2

Consider following table

id  || C1  || C2  || C3 || Timestamp
--------------------------------
1   || a   || b   || 1  || t1
2   || a   || b   || 1  || t2
3   || a   || b   || 2  || t3
4   || a   || b   || 2  || t4
5   || a   || b   || 2  || t5
6   || b   || d   || 3  || t6
7   || b   || d   || 3  || t7

C3 contains a distinct value for a given combination of C1 and C2. A given combination of C1, C2 and C3 can have multiple rows with differing timestamps(like rows 4,5).

However, duplication has lead to creation of more than one C3 for a given C1 and C2 pair.
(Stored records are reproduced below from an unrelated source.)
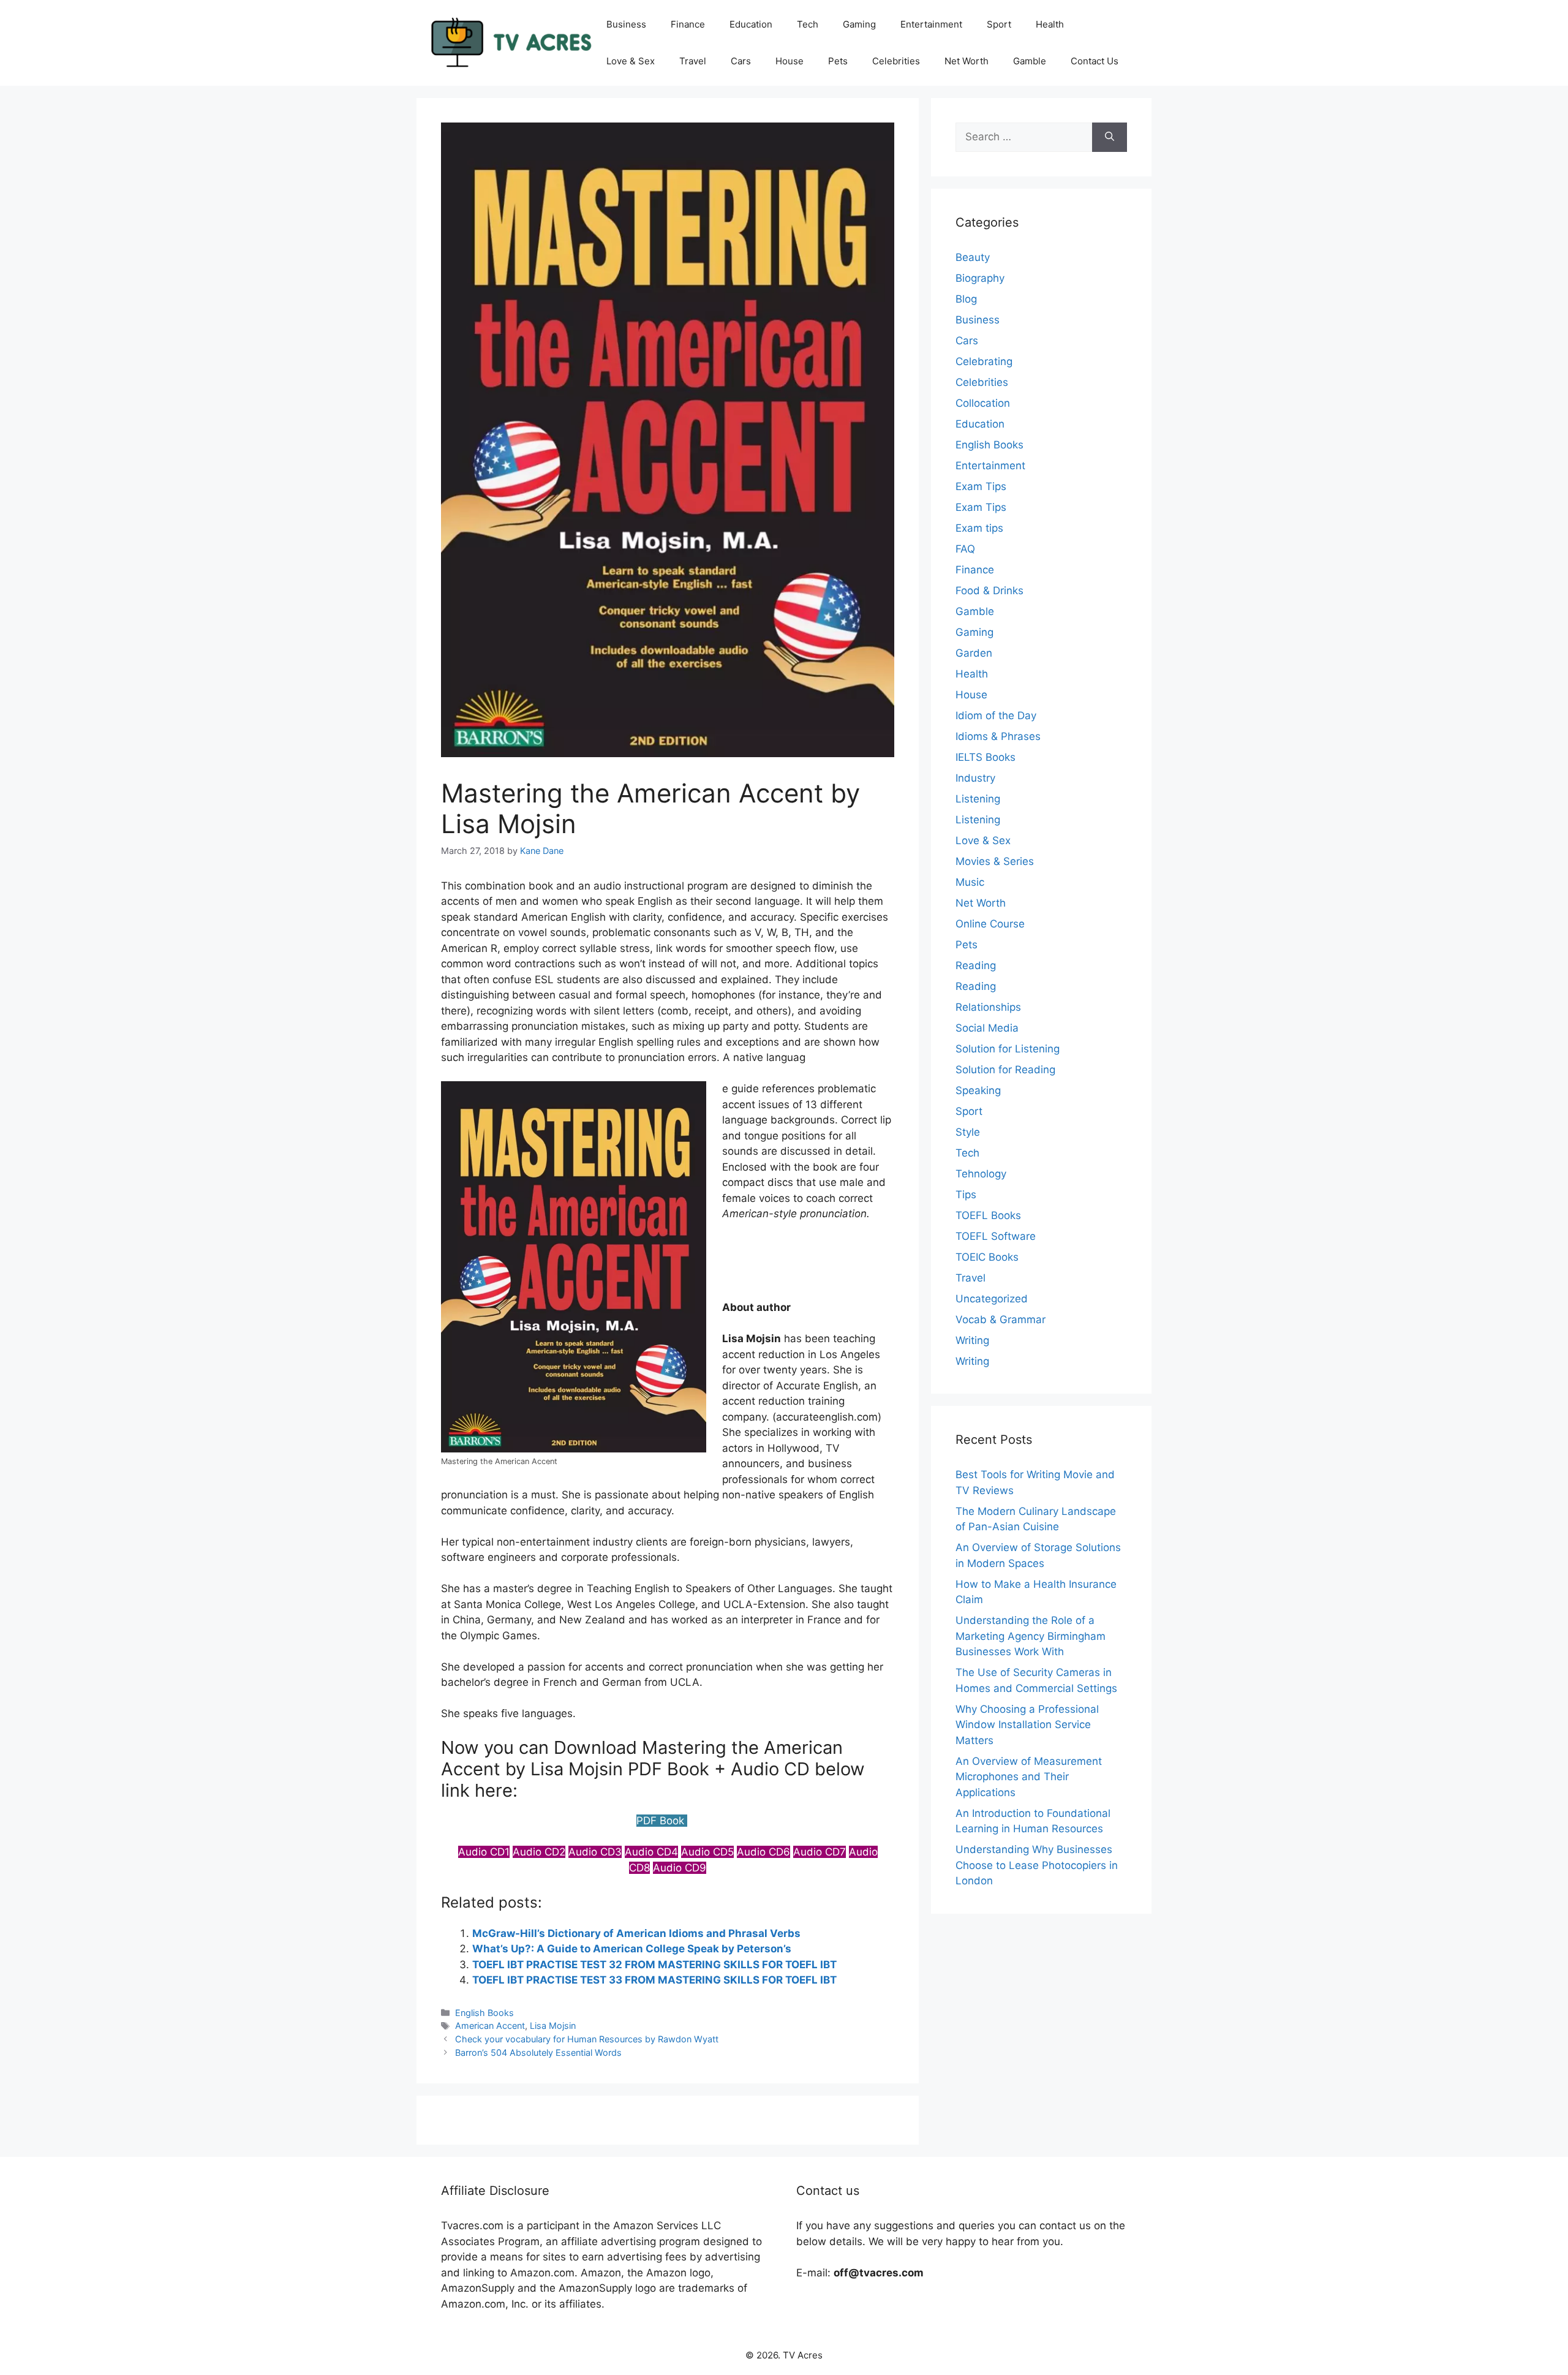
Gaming (859, 24)
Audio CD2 (539, 1852)
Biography (980, 278)
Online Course (990, 924)
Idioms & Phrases (998, 736)
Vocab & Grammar (1001, 1319)
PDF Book (661, 1820)
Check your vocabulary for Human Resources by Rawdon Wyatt (586, 2039)
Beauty (973, 257)
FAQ (965, 549)
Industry (975, 778)
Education (750, 24)
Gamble (1029, 61)
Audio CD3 (595, 1852)
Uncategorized (992, 1299)
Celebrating (984, 361)
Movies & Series (995, 861)
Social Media (987, 1028)
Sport (999, 24)
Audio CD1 (484, 1852)
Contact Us (1094, 61)
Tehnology (981, 1174)
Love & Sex (630, 61)
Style (968, 1132)
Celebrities (896, 61)
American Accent (490, 2025)
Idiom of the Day (996, 715)
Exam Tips (981, 486)
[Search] (1109, 137)
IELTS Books (986, 757)
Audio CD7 (819, 1852)
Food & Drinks (989, 590)
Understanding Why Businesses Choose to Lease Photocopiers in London (1037, 1865)
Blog (966, 299)
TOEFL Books (988, 1215)
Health (1050, 24)
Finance (688, 24)
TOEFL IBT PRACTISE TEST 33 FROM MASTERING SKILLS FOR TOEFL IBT (654, 1980)
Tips (966, 1194)
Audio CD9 (679, 1868)
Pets (838, 61)
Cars (741, 61)
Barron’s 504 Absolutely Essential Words (538, 2052)
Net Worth (966, 61)
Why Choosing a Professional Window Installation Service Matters (1027, 1724)
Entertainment (931, 24)
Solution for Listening (1008, 1049)
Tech (807, 24)
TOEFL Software (996, 1236)
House (789, 61)
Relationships (988, 1007)
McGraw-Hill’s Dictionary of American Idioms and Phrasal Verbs (636, 1933)
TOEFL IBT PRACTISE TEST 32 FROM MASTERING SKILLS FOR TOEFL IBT (654, 1964)
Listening (978, 799)
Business (626, 24)
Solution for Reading (1005, 1069)
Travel (692, 61)
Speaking (978, 1090)
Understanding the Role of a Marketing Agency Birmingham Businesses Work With (1031, 1636)
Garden (974, 653)
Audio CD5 (707, 1852)
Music (970, 882)
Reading (976, 965)
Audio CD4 (651, 1852)
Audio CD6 (763, 1852)
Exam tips (979, 528)
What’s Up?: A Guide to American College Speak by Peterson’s (631, 1949)
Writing (972, 1340)
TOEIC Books (987, 1257)
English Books (484, 2012)
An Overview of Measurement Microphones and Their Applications (1029, 1777)
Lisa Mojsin (553, 2025)
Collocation (983, 403)
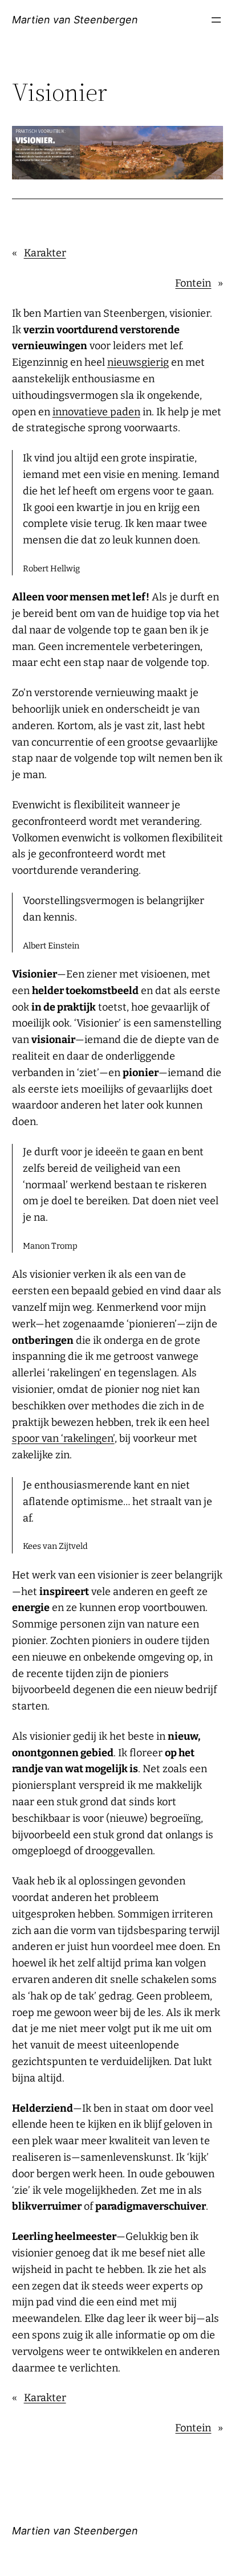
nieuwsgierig (138, 362)
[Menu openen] (216, 20)
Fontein (193, 283)
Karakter (45, 253)
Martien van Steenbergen (75, 20)
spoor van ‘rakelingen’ (63, 1438)
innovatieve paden (96, 412)
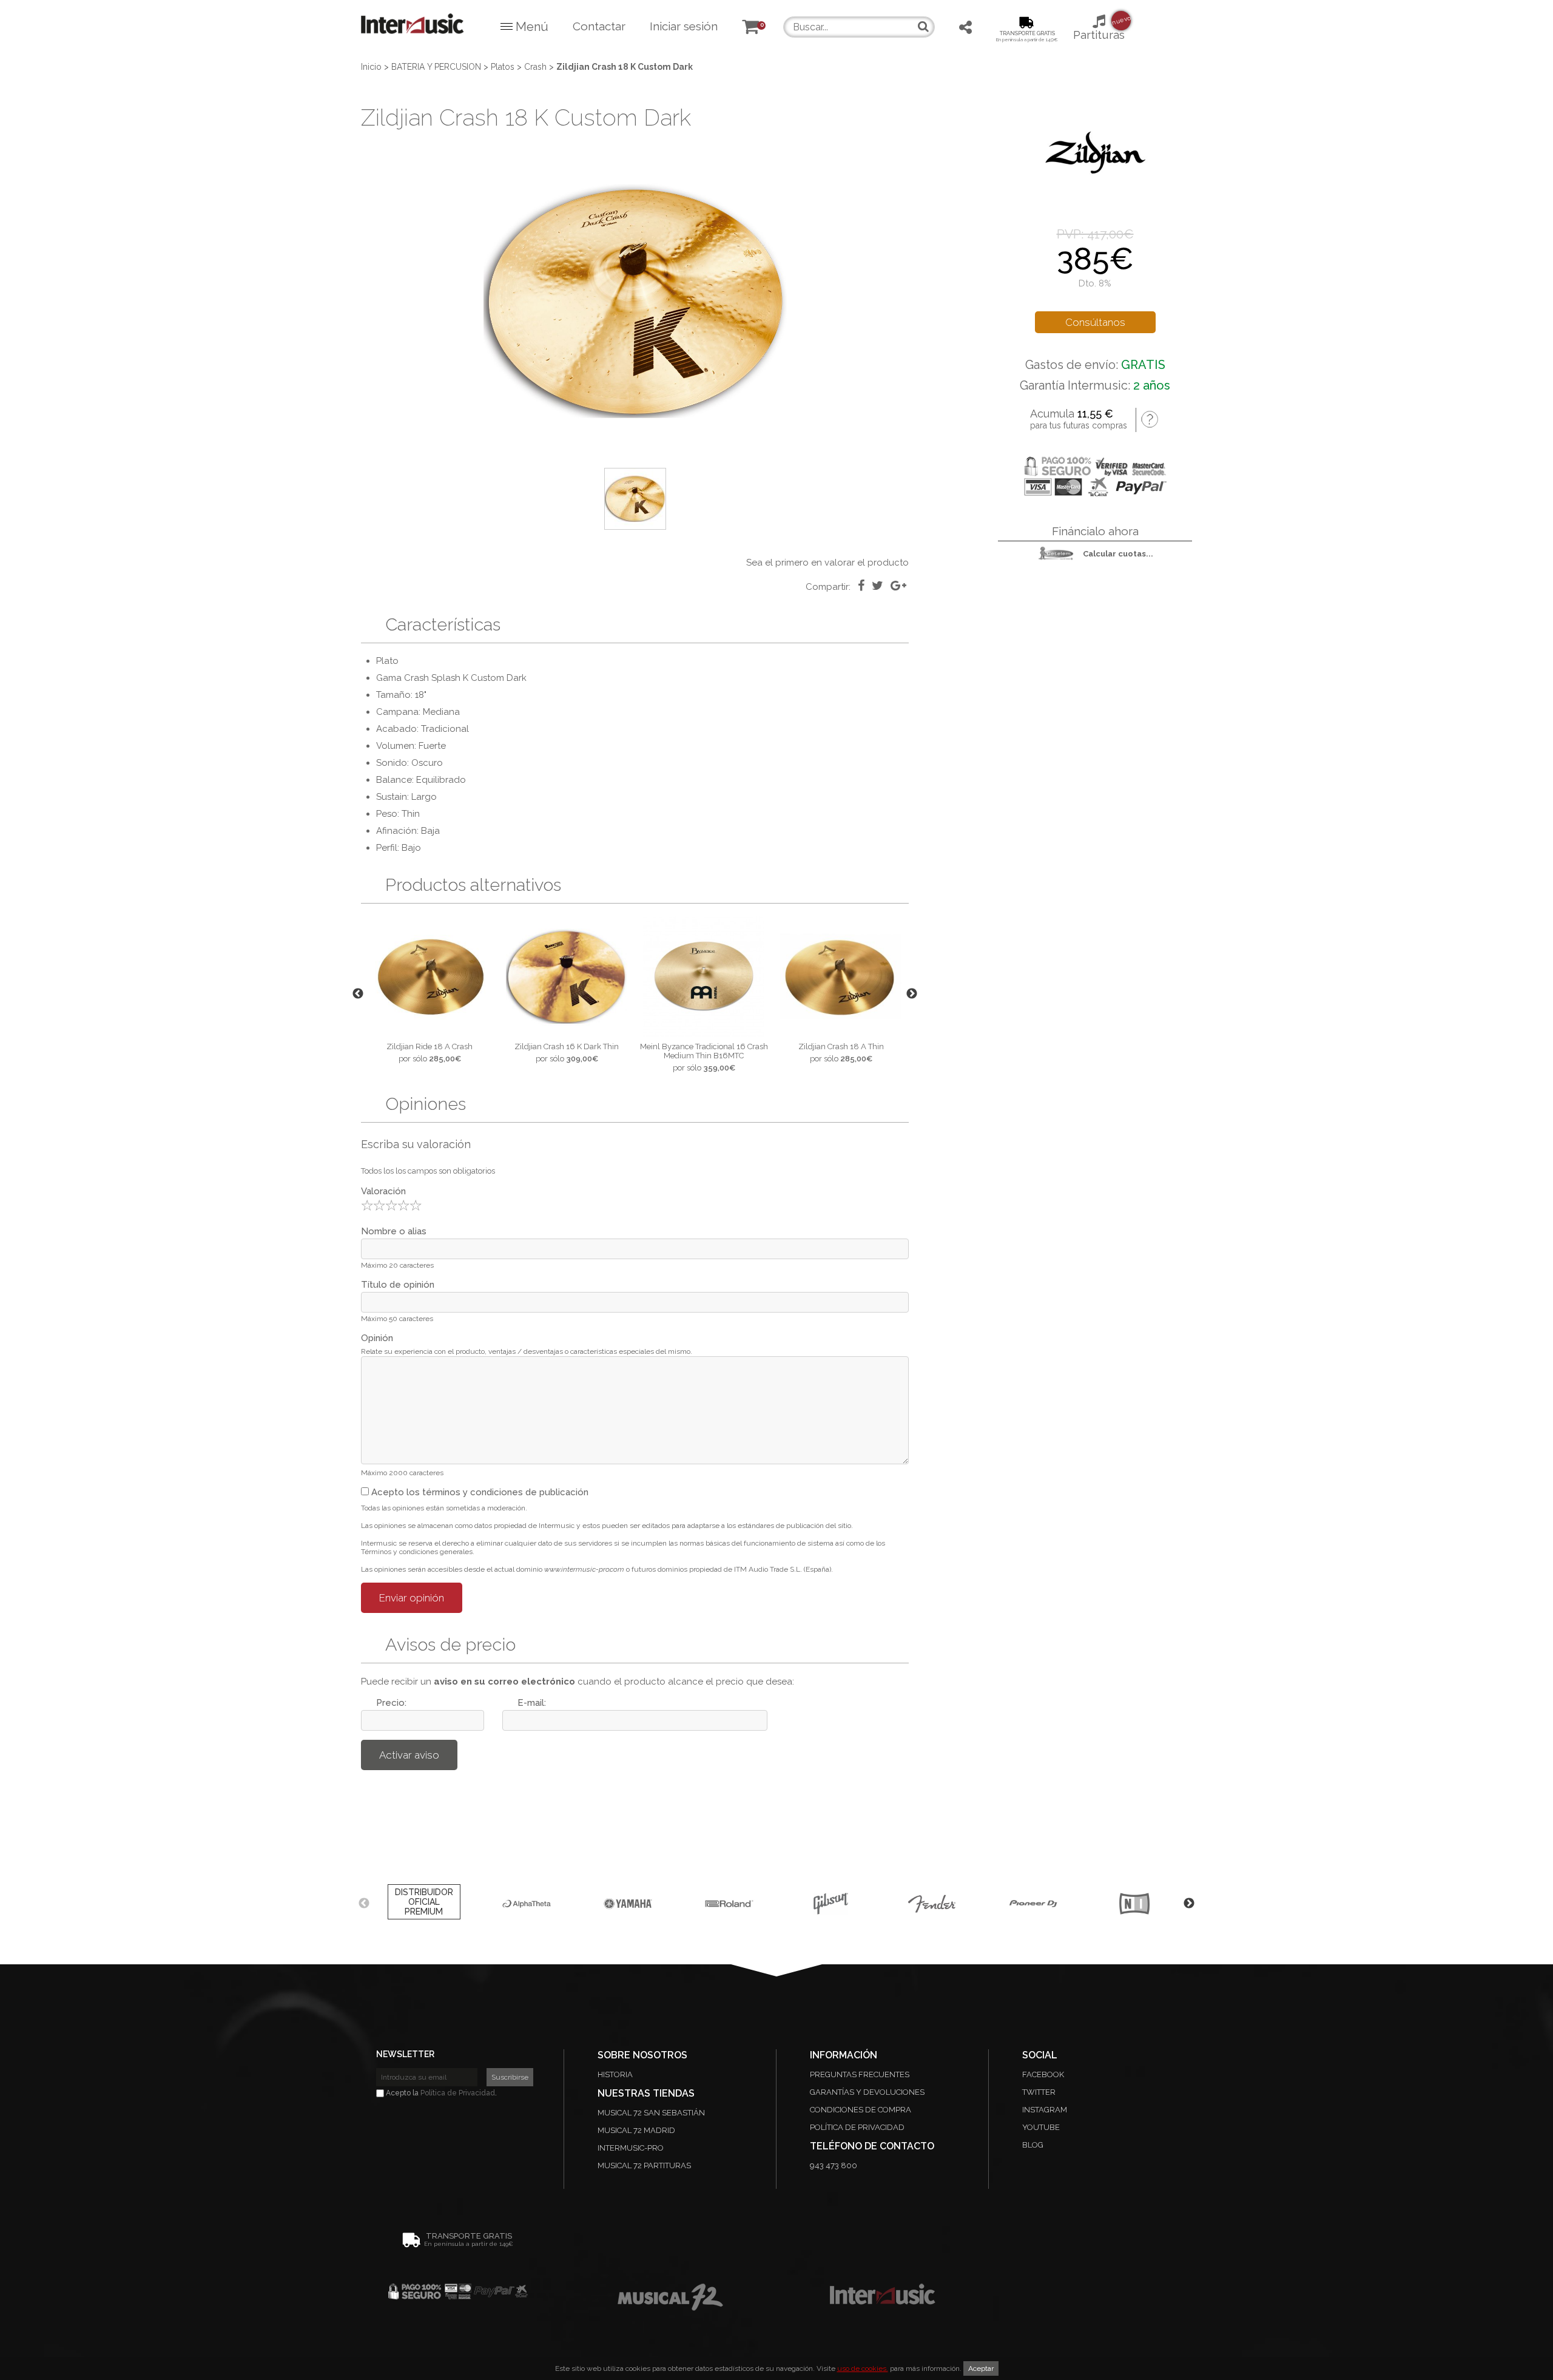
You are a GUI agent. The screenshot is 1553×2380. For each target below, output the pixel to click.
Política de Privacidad (457, 2093)
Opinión (377, 1338)
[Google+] (898, 585)
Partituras (1099, 28)
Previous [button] (358, 994)
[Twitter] (877, 585)
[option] (635, 301)
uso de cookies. (862, 2368)
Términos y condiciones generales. (417, 1551)
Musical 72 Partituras (644, 2165)
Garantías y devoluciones (867, 2092)
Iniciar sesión (684, 26)
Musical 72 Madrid (636, 2130)
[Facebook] (861, 585)
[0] (750, 28)
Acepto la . (440, 2093)
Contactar (599, 26)
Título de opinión (397, 1284)
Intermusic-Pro (631, 2147)
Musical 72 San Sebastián (651, 2112)
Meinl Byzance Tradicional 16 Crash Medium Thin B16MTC (704, 1051)
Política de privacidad (857, 2127)
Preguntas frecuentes (859, 2074)
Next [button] (912, 994)
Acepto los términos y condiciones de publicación (478, 1492)
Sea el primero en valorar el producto (827, 562)
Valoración (383, 1191)
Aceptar (981, 2368)
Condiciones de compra (860, 2109)
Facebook (1043, 2074)
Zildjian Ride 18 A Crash (429, 1046)
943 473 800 (833, 2165)
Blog (1032, 2144)
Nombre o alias (393, 1231)
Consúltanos (1095, 322)
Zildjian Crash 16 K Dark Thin (566, 1046)
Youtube (1041, 2127)
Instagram (1044, 2109)
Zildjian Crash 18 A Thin (841, 1046)
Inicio (371, 67)
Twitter (1039, 2092)
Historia (615, 2074)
So here rows 3, 4 and 5 violated the rule as a new C3(2) was introduced. C3 is always unique given C1 and C2.

I want to keep the latest( w.r.t timestamp) combination of C1, C2, C3 and delete all the older ones. So only rows 3,4,5 should exist and 1,2 should be removed.
By latest I mean that older C3 values for given C1,C2 should be removed, so in this case rows 1,2 are removed but 3,4,5 remain.

enter image description here

For example, given unique nid and original columns, all the rows with mock_id YR should be removed.

I have tried various queries and joins, but unable to figure out something that would solve this exact problem.

arjunkhera
  • 929
  • 6
  • 23
  • This question is asked and answered (often correctly) several times a day. Note that for large datasets, it can be quicker to construct a new table, retaining just the desired data, and then replace the old table with that. – Strawberry Dec 03 '19 at 07:45
  • 1
    In addition, the expected output you gave does not agree with the sentence which precedes it. – Tim Biegeleisen Dec 03 '19 at 07:46
  • I have edited the question to provide more clarity. Consider C3 as a unique hash value, C1, C2 should only have only one, but somehow I have now got another C3. So I need to remove rows containing the older C3 values. – arjunkhera Dec 03 '19 at 10:58

4 Answers4

3

We can try using exists logic here:

DELETE
FROM yourTable t1
WHERE EXISTS (SELECT 1 FROM yourTable t2
              WHERE t2.C1 = t1.C1 AND t2.C2 = t1.C2 AND t2.C3 > t1.C3);

In plain English, this query says to delete any record for which we can find another having the same C1 and C2 values, but a greater C3 value. If such another record exists, then it means that the current record being examined is not the latest and should be deleted.

Tim Biegeleisen
  • 502,043
  • 27
  • 286
  • 360
1

C3 contains a distinct value for a given combination of C1 and C2.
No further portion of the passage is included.